You only get one year with this dude. Make it count. - USA TODAY Sports
OSU has had a hot and cold season. An early marquee win in a tournament to NC State proved that we were a team full of talent and are a March contender. Losses to two non-cons that are also tournament-caliber teams and conference road woes prove that we have work to do. Tonight is about keeping a clean conference home record in GIA versus a stout ISU team that is putting up a sick scoring average of 78 ppg. Fill the seats Cowboy fans, or a punishment awaits....
ARE YOU GOING TO THE GAME?
If not, and you are (a.) a student at OSU, (b.)OSU alumni living within a 30-mile radius of Stillwater, OK, or (c.) a University of Oklahoma student, fan, or alumnus or alumna living anywhere within the continental United States, the non-continental United States, Puerto Rico, Guam, American Samoa, or the Northern Mariana Islands, or any other part of the world excluding any sovereign entities existing within international waters, this is what should happen to you:
1. You should be made to drink four glasses of Theta Pond water. The first will taste bad, like poison and dirt. The second will taste more neutral, but it will still seem like drinking Mexican water. The third is when the hallucinations will kick in. Yes, that is Jimi Hendrix jamming out with former OSU President David J. Schmidley on the steps of Edmon Low. GO TO THEM. After glass number four is when all your clothes will magically disintegrate (bonus points for being a hot lady), and you will be dancing, gyrating to the passionate, walling guitar strains of Jimi, the bluesy, atmospheric keyboard of President Schmidley, and, of course, Jim Morrison on vocals. This will not seem at all like a punishment until university police arrive to take you away. Also, there will be an intense physical withdraw later.

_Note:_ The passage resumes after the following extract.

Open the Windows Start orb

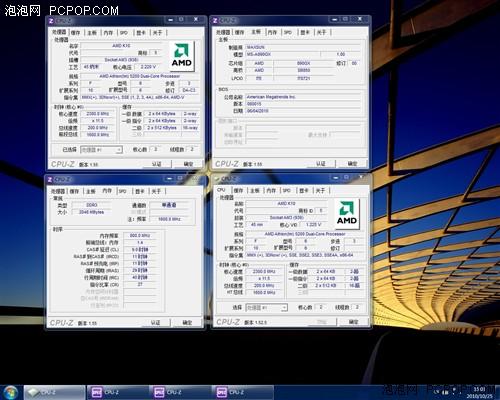pyautogui.click(x=10, y=392)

2. Banishment to Norman. In the case of an eligible Sooner (See above), the banishment will be to Austin, TX.
3. Clean the bathrooms at George's Stables. Self-explanatory.
4. Personally explain to Eddie Sutton why you aren't attending. The second you see his scowl, you will instinctively start running stadium steps and doing squat thrusts simultaneously, apologizing profusely.. If you are an eligible Sooner (see above), your punishment is to explain to Eddie Sutton for simply existing.
5. Forced to be general contractor that hires only migratory Sooner fans from the parking lot of the Stillwater Lowe's contracted to do carpentry work on Mike Gundy's mansion. Again, this one is self-explanatory.
GO TO THE GAME IF YOURE ABLE, BE REWARDED WITH WATCHING IOWA STATE LOSE, OR DONT GO AND END UP ON THE FLOOR OF SOME CAMPUS JAIL CELL DYING FOR ONE MORE HIT OF THETA SCUM.